Because the FPGA handles all 16 channels simultaneously and deterministically, there is no channel-to-channel skew introduced by software scheduling — a critical requirement for phase-coherent multi-channel vibration analysis (e.g., cross-correlation between measurement points on a rotating machine).

The 2 tachometer channels are handled separately; rotational speed signals are typically TTL pulse trains from proximity probes or encoders, and the FPGA can measure pulse period with sub-microsecond resolution to derive RPM and provide a phase reference for order-tracked analysis.

Back-End ARM Responsibilities

Once the FPGA has decimated and filtered the data, it is transferred to the GD32F450 (likely over a parallel bus or high-speed SPI/QSPI interface). The ARM then performs:

  • Feature-value calculation — Time-domain statistical features such as RMS, peak, crest factor, and kurtosis. These are the primary health indicators used in condition monitoring and are relatively cheap to compute on a Cortex-M4F with hardware FPU.
  • FFT computation — Frequency-domain analysis for identifying fault frequencies (bearing defect frequencies, gear mesh frequencies, imbalance, misalignment). The GD32F450's M4F core can execute a CMSIS-DSP FFT efficiently; for 1024-point complex FFT at 200 MHz, throughput is well within the frame-rate budget for typical vibration analysis update rates.
  • Protocol interfacing and data upload — The ARM runs a soft protocol stack to format results and transmit them upstream. This could be Ethernet (the board's "terminal" form factor suggests it sits close to the machine), Modbus, or a proprietary industrial protocol. The GD32F450's MAC peripheral supports 10/100 Ethernet, enabling direct TCP/IP connectivity without an additional network controller.

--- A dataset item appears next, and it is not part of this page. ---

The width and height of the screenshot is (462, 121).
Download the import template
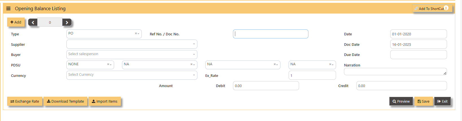tap(65, 101)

Positioning as a Domestic NI Alternative

NI's CompactDAQ and PXI DSA modules offer comparable channel counts and 24-bit resolution, but at a price point that makes large-scale machine fleet deployments expensive. This board targets the same measurement class — high-precision vibration and tachometer acquisition with onboard signal processing — using an entirely domestic component set:

  • No exposure to foreign chip supply-chain risk
  • Lower BOM cost due to domestic FPGA and MCU pricing
  • Simplified software maintenance: GD32F450 code is largely compatible with existing STM32F4 codebases, lowering the barrier for Chinese industrial software teams
  • Built-in feature extraction and FFT mean the host system receives processed results rather than raw waveforms, reducing network bandwidth and host CPU load

For applications in predictive maintenance, rotating machinery health monitoring, and industrial condition monitoring systems — particularly in defence-adjacent or government-procurement contexts where domestic sourcing is mandatory — this architecture presents a credible, production-ready alternative to NI's incumbent hardware.